E-mail: <font color="blue">manvir.kaur01@estudiant.upf.edu</font>

Date: <font color="blue">3/12/2023</font>

In [1]:
import io
import nltk
import gzip
import random
import statistics
import secrets
import re
import gzip


# 0. Dataset and how to iterate

In [2]:
# Leave this code as-is

INPUT_FILE = "movie_lines.tsv.gz"

In [3]:
# Leave this code as-is

# Producer in Python that reads a filename by words
def read_by_words(filename, max_words=-1, report_every=-1):
    
    # Open the input file
    with gzip.open(INPUT_FILE, "rt", encoding='utf8') as file:
        
        # Initialize counter of words to stop at max_words
        counter = 0
    
        # Regular expression to identify words having 3 letters or more and beginning with a-z
        word_expr = re.compile('^[a-z]{2,}$', re.IGNORECASE)

        # Iterate through lines in the file
        for line in file:
            
            elements = line.split("\t")
            
            text = ""
            if len(elements) >= 5:
                text = elements[4].strip()
                                        
            if counter > max_words and max_words != -1:
                break
                
            for word in nltk.word_tokenize(text):
                          
                if word_expr.match(word):
                    counter += 1
                    
                    # Report
                    if (report_every != -1) and (counter % report_every == 0):
                        if max_words == -1:
                            print("- Read %d words so far" % (counter))
                        else:
                            print("- Read %d/%d words so far" % (counter, max_words))
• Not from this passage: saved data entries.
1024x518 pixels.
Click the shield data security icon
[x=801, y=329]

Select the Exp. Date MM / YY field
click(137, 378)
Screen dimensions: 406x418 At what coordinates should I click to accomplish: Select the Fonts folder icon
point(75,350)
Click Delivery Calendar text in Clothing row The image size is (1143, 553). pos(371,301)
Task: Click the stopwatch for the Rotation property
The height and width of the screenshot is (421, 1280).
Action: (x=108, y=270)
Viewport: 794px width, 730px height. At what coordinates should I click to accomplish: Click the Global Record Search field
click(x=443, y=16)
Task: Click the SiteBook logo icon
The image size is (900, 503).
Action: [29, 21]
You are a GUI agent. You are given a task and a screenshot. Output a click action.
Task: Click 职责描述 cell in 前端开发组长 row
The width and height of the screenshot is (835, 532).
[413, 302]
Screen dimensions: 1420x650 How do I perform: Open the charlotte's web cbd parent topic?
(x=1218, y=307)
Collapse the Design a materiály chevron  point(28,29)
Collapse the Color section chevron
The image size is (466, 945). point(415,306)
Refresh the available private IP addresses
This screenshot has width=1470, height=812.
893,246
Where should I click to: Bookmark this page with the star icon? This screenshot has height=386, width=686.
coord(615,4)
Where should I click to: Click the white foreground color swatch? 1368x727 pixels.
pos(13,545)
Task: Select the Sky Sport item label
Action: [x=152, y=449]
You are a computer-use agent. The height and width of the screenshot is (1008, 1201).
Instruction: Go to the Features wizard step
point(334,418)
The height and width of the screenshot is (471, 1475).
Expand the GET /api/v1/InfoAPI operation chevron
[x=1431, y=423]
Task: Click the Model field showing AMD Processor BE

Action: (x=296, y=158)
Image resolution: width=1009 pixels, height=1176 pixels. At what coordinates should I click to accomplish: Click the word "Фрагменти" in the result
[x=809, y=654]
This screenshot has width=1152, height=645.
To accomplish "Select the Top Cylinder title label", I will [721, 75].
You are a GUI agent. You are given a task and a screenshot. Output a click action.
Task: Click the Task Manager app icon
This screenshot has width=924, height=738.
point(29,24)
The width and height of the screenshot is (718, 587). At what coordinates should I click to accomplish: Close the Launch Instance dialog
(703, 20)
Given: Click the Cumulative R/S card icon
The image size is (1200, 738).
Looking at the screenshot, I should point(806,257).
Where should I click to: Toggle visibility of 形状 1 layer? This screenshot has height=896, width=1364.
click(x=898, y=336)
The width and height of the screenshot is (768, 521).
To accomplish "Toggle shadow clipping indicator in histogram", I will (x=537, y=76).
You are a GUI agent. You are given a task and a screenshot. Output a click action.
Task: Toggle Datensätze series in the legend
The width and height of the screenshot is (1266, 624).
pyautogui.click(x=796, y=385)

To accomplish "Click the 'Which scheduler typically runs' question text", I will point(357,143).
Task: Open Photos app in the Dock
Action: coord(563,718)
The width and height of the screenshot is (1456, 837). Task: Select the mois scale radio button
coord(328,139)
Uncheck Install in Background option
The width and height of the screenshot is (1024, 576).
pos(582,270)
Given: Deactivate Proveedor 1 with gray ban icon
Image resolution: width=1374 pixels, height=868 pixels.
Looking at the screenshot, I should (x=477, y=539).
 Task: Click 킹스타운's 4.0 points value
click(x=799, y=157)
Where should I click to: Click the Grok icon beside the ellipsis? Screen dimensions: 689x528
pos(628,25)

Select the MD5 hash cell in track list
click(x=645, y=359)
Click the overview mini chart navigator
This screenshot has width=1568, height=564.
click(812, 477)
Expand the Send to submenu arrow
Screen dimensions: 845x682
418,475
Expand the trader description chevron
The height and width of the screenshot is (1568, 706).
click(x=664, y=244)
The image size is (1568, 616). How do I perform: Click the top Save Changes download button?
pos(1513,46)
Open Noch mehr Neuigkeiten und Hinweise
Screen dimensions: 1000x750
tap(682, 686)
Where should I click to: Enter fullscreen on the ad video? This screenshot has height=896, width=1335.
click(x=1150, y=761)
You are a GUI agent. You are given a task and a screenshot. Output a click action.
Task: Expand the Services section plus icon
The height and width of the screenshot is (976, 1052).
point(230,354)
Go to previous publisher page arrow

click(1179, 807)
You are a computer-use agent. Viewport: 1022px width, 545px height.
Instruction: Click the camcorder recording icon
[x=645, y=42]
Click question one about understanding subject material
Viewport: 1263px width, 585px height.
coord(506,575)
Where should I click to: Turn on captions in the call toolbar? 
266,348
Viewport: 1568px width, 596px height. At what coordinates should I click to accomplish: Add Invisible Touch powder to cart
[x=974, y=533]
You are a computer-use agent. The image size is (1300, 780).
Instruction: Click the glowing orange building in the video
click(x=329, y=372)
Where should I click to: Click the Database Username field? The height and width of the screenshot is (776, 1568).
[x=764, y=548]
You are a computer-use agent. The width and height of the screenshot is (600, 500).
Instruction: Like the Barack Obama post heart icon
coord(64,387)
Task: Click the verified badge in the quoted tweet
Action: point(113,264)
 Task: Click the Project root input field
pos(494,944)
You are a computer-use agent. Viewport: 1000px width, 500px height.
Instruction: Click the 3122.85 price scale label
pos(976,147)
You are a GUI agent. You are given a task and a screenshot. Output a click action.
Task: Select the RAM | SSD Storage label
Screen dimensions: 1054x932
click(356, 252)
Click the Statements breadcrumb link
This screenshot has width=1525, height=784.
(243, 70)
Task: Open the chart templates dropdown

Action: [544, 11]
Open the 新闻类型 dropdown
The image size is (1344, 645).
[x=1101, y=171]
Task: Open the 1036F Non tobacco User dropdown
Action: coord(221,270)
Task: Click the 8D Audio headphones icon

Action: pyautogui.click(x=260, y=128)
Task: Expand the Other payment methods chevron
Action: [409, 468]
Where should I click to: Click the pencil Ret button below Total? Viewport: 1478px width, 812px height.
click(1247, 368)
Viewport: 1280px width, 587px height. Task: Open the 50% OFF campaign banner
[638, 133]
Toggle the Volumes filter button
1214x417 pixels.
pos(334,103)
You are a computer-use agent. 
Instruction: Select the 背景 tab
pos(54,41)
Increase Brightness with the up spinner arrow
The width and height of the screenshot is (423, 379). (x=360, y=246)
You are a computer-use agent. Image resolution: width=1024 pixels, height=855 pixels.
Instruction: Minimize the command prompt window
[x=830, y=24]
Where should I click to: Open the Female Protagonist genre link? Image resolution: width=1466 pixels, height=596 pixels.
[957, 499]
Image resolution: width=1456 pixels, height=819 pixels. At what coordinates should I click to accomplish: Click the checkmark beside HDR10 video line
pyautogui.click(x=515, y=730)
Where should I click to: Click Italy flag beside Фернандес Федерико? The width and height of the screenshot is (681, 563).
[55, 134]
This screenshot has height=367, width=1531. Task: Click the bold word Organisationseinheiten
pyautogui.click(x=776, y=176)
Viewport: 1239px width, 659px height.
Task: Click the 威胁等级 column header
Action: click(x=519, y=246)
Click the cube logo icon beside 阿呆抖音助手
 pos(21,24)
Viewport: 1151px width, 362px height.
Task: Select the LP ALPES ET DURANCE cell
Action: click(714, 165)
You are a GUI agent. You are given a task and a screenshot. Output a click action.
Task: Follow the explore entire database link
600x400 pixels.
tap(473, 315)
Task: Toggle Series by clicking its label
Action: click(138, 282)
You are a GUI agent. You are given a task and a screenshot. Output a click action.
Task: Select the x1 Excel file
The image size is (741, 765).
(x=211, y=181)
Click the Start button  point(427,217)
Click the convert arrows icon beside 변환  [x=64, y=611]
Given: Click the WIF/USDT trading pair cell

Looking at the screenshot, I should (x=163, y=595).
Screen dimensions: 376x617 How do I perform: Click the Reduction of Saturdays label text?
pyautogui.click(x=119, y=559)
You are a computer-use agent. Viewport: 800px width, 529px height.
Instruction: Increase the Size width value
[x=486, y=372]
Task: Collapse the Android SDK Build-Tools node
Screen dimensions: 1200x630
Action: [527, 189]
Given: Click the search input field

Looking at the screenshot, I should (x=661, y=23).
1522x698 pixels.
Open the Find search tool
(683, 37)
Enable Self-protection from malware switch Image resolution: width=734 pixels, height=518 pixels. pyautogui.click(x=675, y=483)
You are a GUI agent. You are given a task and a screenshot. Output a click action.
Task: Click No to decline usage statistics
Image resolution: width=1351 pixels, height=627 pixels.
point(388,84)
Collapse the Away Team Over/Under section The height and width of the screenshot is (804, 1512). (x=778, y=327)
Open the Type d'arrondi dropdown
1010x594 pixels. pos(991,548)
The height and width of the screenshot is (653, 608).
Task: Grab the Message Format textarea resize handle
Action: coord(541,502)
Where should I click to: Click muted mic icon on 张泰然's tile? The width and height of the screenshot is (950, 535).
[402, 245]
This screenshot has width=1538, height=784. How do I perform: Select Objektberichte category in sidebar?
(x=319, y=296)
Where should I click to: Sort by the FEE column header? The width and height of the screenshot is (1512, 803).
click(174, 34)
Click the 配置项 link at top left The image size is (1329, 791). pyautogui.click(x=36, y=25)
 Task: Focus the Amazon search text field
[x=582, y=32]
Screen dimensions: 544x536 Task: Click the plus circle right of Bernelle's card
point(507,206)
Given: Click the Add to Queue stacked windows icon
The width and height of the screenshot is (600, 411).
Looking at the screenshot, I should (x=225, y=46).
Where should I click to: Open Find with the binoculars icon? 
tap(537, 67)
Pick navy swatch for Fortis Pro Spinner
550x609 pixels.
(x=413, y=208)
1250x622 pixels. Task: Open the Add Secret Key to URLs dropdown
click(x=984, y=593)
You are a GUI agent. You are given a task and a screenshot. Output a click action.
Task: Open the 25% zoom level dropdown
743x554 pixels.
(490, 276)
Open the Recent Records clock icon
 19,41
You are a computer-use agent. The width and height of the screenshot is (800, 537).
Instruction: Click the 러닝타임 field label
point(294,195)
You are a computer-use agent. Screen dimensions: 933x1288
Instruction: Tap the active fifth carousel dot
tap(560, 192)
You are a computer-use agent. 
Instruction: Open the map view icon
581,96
                    # Produce the word in lowercase
                    yield word.lower()

In [4]:
# Leave this code as-is

# Iterate through the file
for word in read_by_words(INPUT_FILE, max_words=300000, report_every=100000):
    # Prints 1/10000 of words
    if random.random() < 0.0001:
        print("Current word '%s'" % (word)) 

Current word 'her'
Current word 'dangerous'
Current word 'your'
Current word 'the'
Current word 'absolute'
Current word 'kids'
Current word 'that'
Current word 'room'
Current word 'for'
Current word 'well'
Current word 'thank'
Current word 'it'
Current word 'see'
Current word 'closes'
Current word 'been'
- Read 100000/300000 words so far
Current word 'you'
Current word 'why'
Current word 'where'
Current word 'to'
Current word 'in'
Current word 'french'
Current word 'it'
Current word 'ring'
- Read 200000/300000 words so far
Current word 'charge'
Current word 'together'
Current word 'get'
Current word 'me'
Current word 'go'
Current word 'phones'
Current word 'would'
Current word 'one'
Current word 'stand'
Current word 'right'
Current word 'of'
Current word 'the'
Current word 'be'
Current word 'everything'
- Read 300000/300000 words so far


In [5]:
# Run this if above gives an error about 'punkt'
#nltk.download('punkt')

# 1. Determine approximately the top-10 words

<font size="+1" color="red">Implement "add_reservoir"</font>

In [6]:
def add_to_reservoir(reservoir, item, max_reservoir_size):
    if len(reservoir) < max_reservoir_size:
        reservoir.append(item)
    else:
        random_index = random.randint(0, max_reservoir_size - 1)
        reservoir[random_index] = item
    assert(len(reservoir) <= max_reservoir_size)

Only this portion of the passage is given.